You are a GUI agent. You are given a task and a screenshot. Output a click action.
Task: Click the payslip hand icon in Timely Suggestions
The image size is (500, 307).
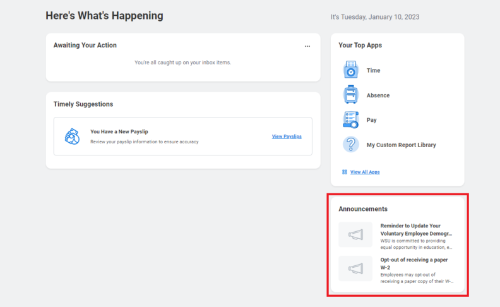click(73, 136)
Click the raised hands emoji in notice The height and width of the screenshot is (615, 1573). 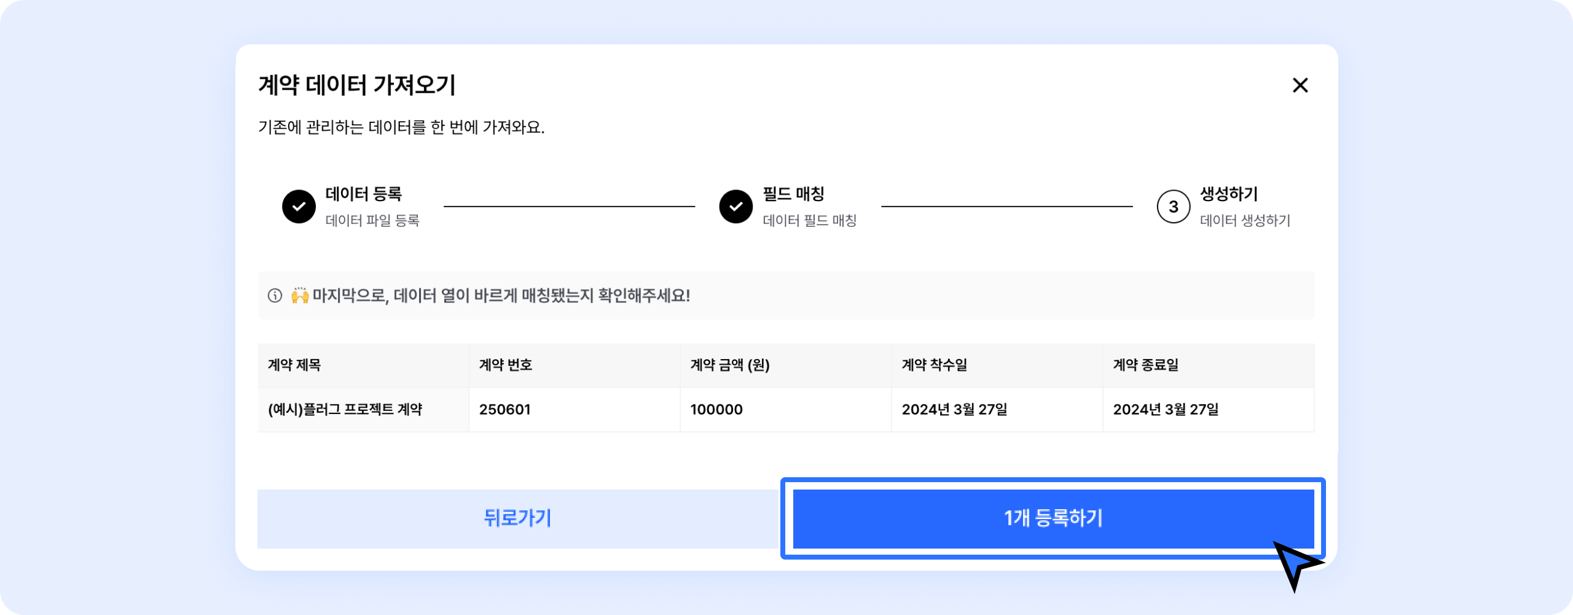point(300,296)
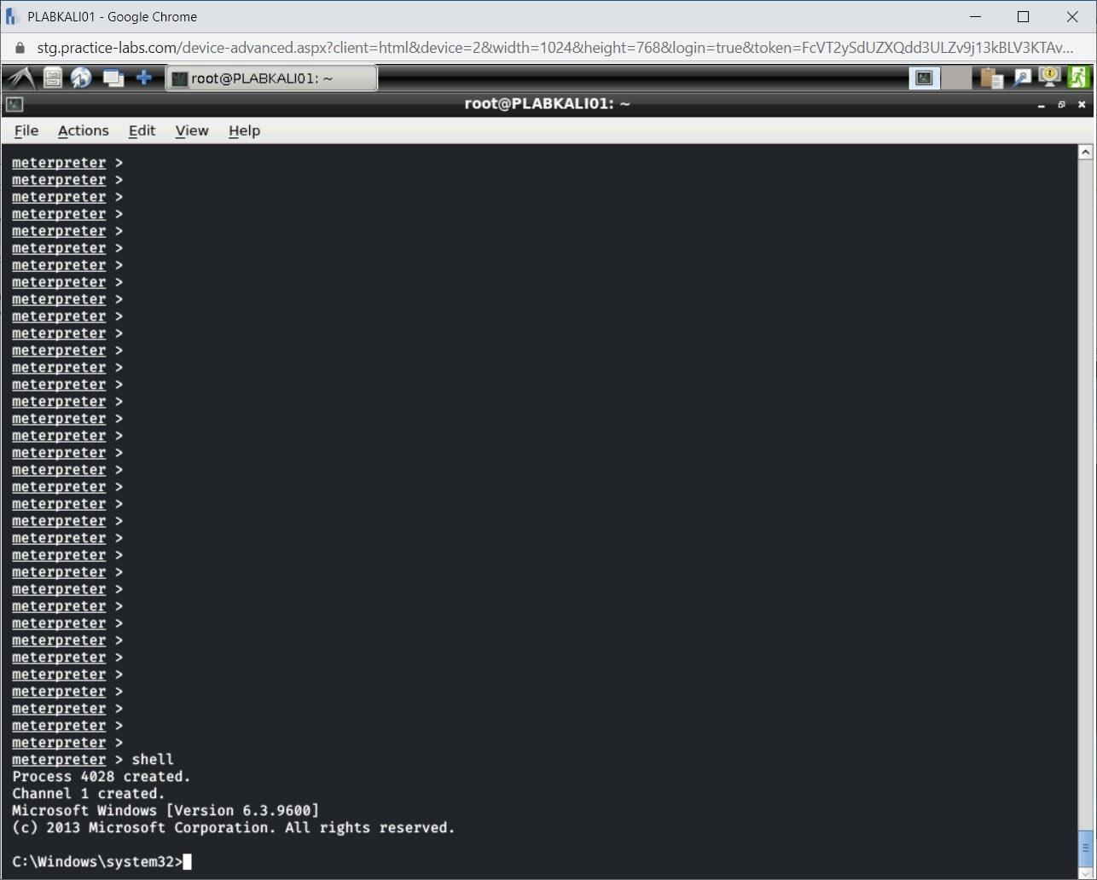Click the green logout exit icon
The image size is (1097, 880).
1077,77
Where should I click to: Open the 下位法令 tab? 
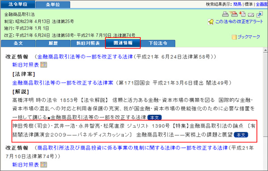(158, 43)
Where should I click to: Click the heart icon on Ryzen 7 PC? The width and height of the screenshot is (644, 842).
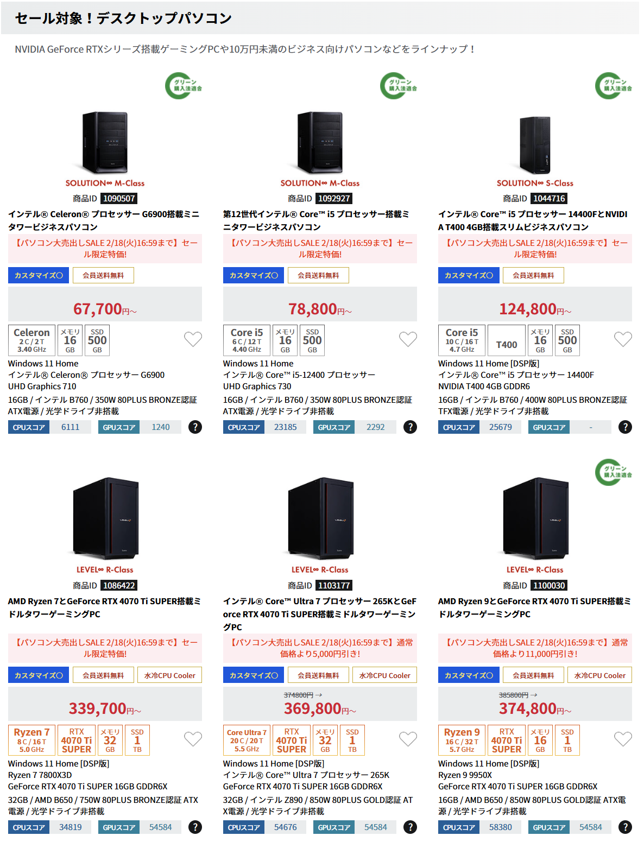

____

:: Problem statement ::
Copy out the records word for word, from the line containing "Where should I click to: Open the 下位法令 tab?" through the end of the records, and leave the pictures out of your answer.

:: Correct result ::
Where should I click to: Open the 下位法令 tab? 
(158, 43)
Where should I click to: Click the heart icon on Ryzen 7 PC? The width and height of the screenshot is (644, 842).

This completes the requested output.